Do Not Use Elbow Method (Seriously)
The fast-paced growth in data knowledge places more responsibility on data analysts, who need to get the most from data-driven insights, which is crucial for crafting effective strategies. As you can understand from the title, we will discuss clustering using k-means. The main aim of k-means is the determination of the optimal number of clusters, which directly impacts the granularity and relevance of the segmentation.
Most of us use the elbow method first, then move to other techniques for double-checking or better solutions. We cannot ignore its simplicity and intuitive graphical approach. However, while handling high-dimensional and complex datasets such as user behavior tables, demographic information, and combined marketing metrics, the elbow method may reveal limitations. It may not perfectly capture the data distributions. Consequently, more techniques have been developed to overcome these challenges.
Let Me Remind You The Elbow Method
The Elbow Method is a straightforward way to help decide how many clusters you should use when grouping data using k-means clustering. Let me explain briefly who does not remember the exact working mechanism of this method. The elbow point suggests the best number of clusters to use.

In a more technical way, we can address this technique with the following explanation: you run the clustering algorithm multiple times, the model increases the number of clusters each time, let’s say from 1 up to 10. For each number of clusters, model calculate a value called inertia, which measures how well the data points fit within their assigned clusters. The lower the inertia means the better solution for the model. Then plotting these inertia values on a graph, with the number of clusters on the x-axis and the inertia on the y-axis. As you increase the number of clusters, the inertia will naturally decrease because the data points are being grouped more specifically.
How Much Do You Believe In Your Elbow Method?
To understand its competence, I used Python to generate four different datasets. These datasets have different cluster levels like 3, 5, 10, and 20, with only two labels (x, y). You can see the scatter plots of each of them below; there are clusters clearly distributed from three to twenty. Since you can find the Python codes for each method, there will be no code examples below.

Below are the charts that show the results obtained from the elbow method’s code snippet. In each run, the cluster range is increased to find the best fit for the larger clustered datasets like 10 and 20. Even with the adjustments I made to the snippet, it did not go beyond a size of 5. Before examining other techniques, let’s not be prejudiced against the elbow method; however, I would like to warn you that at this point, you will see the elbow method has a limited field of application.

Which Method You Should Use Instead?
TL;DR: There are four different k-means techniques presented below for finding the best solution. We will discuss which one is the best at the end. For now, you will see the non-technical explanations and the plots of the results.
The first method is the Silhouette Method. It measures how similar each data point is to its own cluster compared to other clusters. For each data point, it calculates a score between -1 and 1. If the score is close to 1, it means it is well matched to its own cluster and if it is close to -1, it means it is assigned to the wrong cluster. Then averaging these scores for all data points at different numbers of clusters, gives the highest average silhouette score for clusters.

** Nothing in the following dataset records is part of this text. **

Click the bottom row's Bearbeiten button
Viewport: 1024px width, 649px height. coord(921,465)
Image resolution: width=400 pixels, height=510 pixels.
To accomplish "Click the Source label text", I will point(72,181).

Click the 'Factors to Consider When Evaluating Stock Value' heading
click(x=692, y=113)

The second method is the Calinski-Harabasz Index. It evaluates how well the clusters are distributed and how close they are. It calculates a ratio of the variance between clusters to the variance within clusters. A higher score means that clusters are dense and well distributed from each other.

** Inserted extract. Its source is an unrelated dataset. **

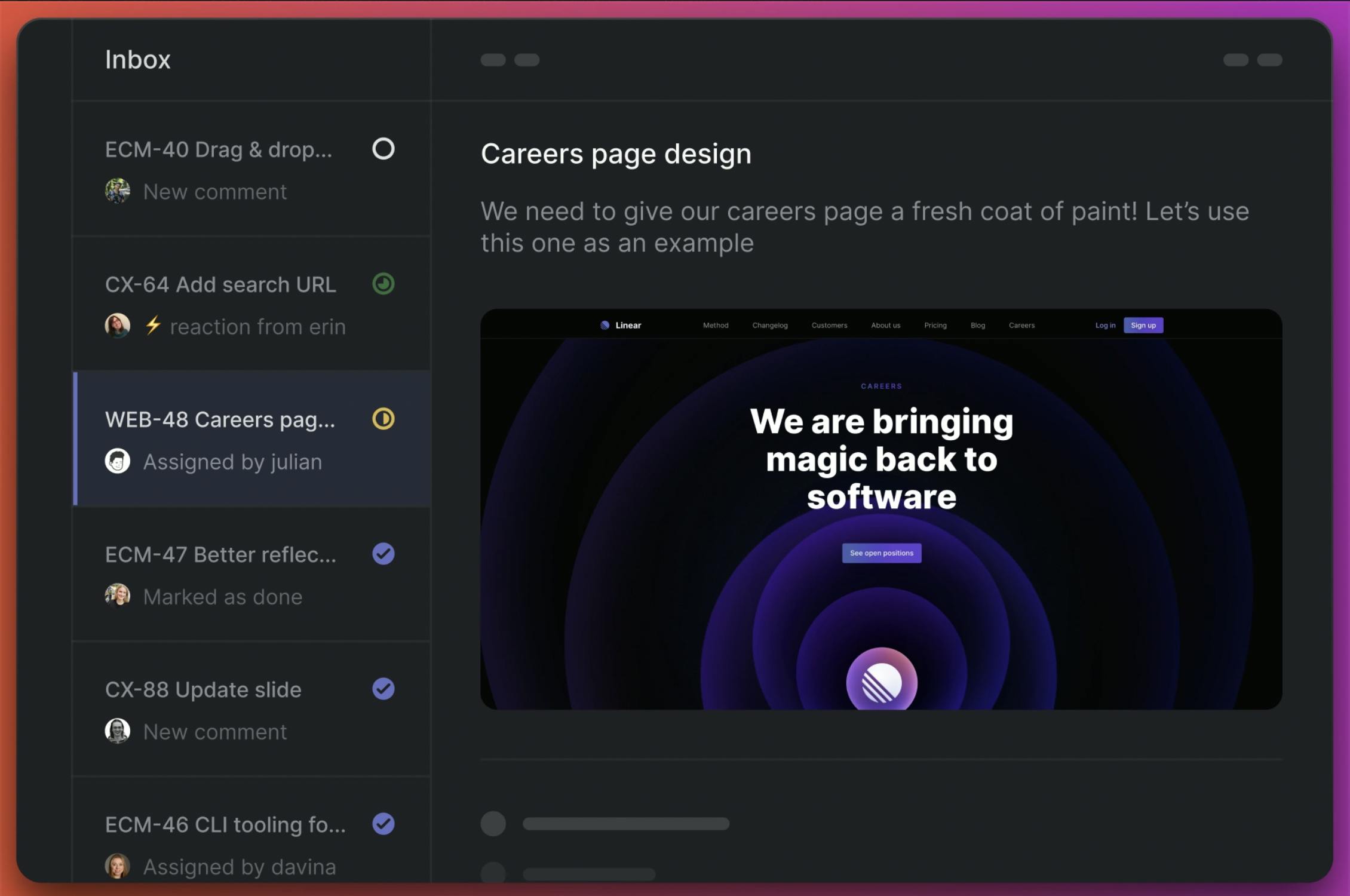Viewport: 1350px width, 896px height.
Task: Click the done checkmark on CX-88 Update slide
Action: 383,689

Davies-Bouldin Index calculates the average similarity between each cluster and its most similar one. The index is considering both the distribution within clusters and the distance between clusters. A lower score shows better clustering because it means clusters are compact and distinct from each other.

The last method is far more statistical than others. Gap Statistic method compares the clustering results with those expected from a random distribution of the data. It calculates the difference between the cluster variation for different numbers of clusters and that expected under a null reference distribution. The optimal number of clusters is the one that maximizes this gap.

What Now?
All these results indicate that the elbow method has the lowest accuracy. As seen in the given charts, the number of clusters determined by each technique is close to each other. The graphs below show all the clusters in a column layout for the related cluster levels and techniques.
After evaluating them all together, we find that the Davies-Bouldin Index and Silhouette Score have limitations for higher numbers of clusters. On the other hand, the other two provide closer clusters for each dataset. Even though the four datasets cannot provide higher accuracy, it is evident that the Gap Statistic and Calinski-Harabasz Index give the best results. The analysis recommends that we use these two when defining the clusters in the data.


Use Cases
As we discussed at the beginning, clustering is one of the most important steps in understanding user behavior and more. For example, it is used in customer segmentation, market basket analysis, churn prediction, and even recommendation systems.
It is essential not to underestimate the impact of the clusters in your data. Additionally, combining different metrics and considering multiple dimensions can enhance the clustering. By using various features and exploring their relationships, it becomes possible to boost digital marketing performance, remarketing and targeting strategies.